I love the beach. I would often go out to Long Island and during one excursion, for the very first time – I was on the Bay, on the Long Island Sound – I noticed the beauty that was around me, and it was so overwhelming I could hardly look at it. It was the first time, mind you I was 34 years old, but it was the first time that I actually saw beauty.

Back then, before that moment when I started to wake up, I wasn’t open to experiencing the mystery of life. ‘I don’t know’ allows the mystery of life to come in. When I was a child I had that. With my struggle to know God as a child, I was somewhat willing to say I don’t know, I can’t understand God. So I tried in my young brain to figure it out. I would ask: what’s eternity? God is always there, and was always there and will always be there and what does that mean? My small little mind couldn’t grasp it. It was all so mysterious. I think the awe that we sit in as a child is the ‘I don’t know’ mind. But year after year after year of needing to know drowns that out. And sitting on the cushion brings that back alive.
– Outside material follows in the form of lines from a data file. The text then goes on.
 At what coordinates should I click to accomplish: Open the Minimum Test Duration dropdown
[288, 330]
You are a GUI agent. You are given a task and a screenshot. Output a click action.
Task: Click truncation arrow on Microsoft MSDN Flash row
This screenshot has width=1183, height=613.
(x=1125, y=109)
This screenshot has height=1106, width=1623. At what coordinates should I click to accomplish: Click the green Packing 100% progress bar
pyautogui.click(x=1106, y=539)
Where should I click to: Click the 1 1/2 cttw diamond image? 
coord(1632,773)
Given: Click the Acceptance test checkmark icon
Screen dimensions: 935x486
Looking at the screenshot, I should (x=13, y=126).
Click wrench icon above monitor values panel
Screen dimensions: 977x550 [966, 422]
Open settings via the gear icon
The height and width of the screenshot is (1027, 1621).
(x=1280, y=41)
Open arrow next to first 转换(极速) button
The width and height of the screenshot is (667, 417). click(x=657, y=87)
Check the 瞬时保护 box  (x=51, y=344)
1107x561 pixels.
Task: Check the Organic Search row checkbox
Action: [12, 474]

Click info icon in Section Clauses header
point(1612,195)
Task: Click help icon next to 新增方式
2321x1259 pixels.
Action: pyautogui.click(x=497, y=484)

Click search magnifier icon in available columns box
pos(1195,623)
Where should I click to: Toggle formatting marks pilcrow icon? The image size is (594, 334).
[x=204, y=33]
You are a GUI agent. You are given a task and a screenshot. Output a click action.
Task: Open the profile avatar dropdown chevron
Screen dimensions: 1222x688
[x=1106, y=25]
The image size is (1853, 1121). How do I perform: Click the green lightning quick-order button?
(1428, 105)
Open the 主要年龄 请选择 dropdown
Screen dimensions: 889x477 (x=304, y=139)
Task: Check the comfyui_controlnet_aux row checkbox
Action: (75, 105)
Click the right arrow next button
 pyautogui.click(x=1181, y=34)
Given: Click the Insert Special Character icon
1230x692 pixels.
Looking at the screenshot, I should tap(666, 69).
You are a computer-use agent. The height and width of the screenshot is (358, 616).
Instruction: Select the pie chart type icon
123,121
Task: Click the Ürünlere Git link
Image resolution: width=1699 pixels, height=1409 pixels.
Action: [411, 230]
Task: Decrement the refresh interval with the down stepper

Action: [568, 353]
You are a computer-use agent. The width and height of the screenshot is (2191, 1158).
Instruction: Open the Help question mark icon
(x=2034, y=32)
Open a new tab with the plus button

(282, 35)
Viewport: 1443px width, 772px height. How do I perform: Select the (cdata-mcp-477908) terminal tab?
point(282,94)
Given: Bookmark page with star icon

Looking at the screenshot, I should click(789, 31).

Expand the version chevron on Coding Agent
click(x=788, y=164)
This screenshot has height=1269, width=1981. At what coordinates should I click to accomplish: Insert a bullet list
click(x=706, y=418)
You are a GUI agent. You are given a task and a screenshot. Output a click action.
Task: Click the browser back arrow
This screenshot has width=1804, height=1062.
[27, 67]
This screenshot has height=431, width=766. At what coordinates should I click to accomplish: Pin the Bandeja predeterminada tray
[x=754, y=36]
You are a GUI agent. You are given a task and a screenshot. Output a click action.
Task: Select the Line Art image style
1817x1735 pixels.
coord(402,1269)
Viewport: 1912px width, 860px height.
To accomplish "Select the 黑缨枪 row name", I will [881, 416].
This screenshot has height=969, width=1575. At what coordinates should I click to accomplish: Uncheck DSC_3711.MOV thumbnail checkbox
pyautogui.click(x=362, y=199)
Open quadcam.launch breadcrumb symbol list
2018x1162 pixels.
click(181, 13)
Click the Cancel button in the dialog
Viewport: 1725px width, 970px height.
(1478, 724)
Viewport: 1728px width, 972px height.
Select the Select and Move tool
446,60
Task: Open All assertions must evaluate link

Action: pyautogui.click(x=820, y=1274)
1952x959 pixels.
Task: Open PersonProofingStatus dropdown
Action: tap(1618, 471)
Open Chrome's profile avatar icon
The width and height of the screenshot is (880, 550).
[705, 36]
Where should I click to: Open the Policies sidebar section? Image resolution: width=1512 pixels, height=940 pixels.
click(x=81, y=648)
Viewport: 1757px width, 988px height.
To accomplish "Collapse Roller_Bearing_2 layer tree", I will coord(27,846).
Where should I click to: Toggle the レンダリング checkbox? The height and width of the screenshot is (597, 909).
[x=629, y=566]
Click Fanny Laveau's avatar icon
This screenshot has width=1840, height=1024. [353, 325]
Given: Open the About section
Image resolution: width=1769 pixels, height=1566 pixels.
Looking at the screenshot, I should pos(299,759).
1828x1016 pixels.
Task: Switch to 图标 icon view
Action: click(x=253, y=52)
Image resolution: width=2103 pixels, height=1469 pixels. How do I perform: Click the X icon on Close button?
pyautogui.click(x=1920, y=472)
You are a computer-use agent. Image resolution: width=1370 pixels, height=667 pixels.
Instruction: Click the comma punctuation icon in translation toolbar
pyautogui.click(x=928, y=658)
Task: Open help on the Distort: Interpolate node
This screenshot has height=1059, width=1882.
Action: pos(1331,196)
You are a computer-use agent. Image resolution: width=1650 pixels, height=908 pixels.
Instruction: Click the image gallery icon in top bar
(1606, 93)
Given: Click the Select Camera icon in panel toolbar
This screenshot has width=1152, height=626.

Wanting to know before I know is wishing my life away, which is what I did a lot. Being in the future, not being present to what is NOW, to what I’m experiencing right NOW. In fact, all I can know about is what I experience. Zen tells me this all the time. Roshi tells me this all the time. But I was so afraid that I couldn’t even show up for my own life experiences back then. I used drugs, alcohol, sex, things, activities, money, men, work – anything to escape from NOT KNOWING. And then running from that not knowing put me even deeper into the pit of not knowing, but in a very nihilistic way, not in a Zen way.

While in that pit of not knowing I was also not seeing, not hearing, not smelling, not tasting, not touching, not thinking. In a word, NOT LIVING. Though those words are the same as in the heart sutra, this senseless state of being is completely opposite the sunyata, or emptiness, that the heart sutra talks about. Back then it was more about nihilism than emptiness.

Nihilism is entrapment; emptiness is freedom.

So, facing the mystery of life evokes fear: the fear of dying and the fear that I am not what I think I am. Sitting on the cushion, and breathing, and being in touch with my body, and my breath, is about facing my fear. It’s a first step toward freedom from the tyranny of MYSELF.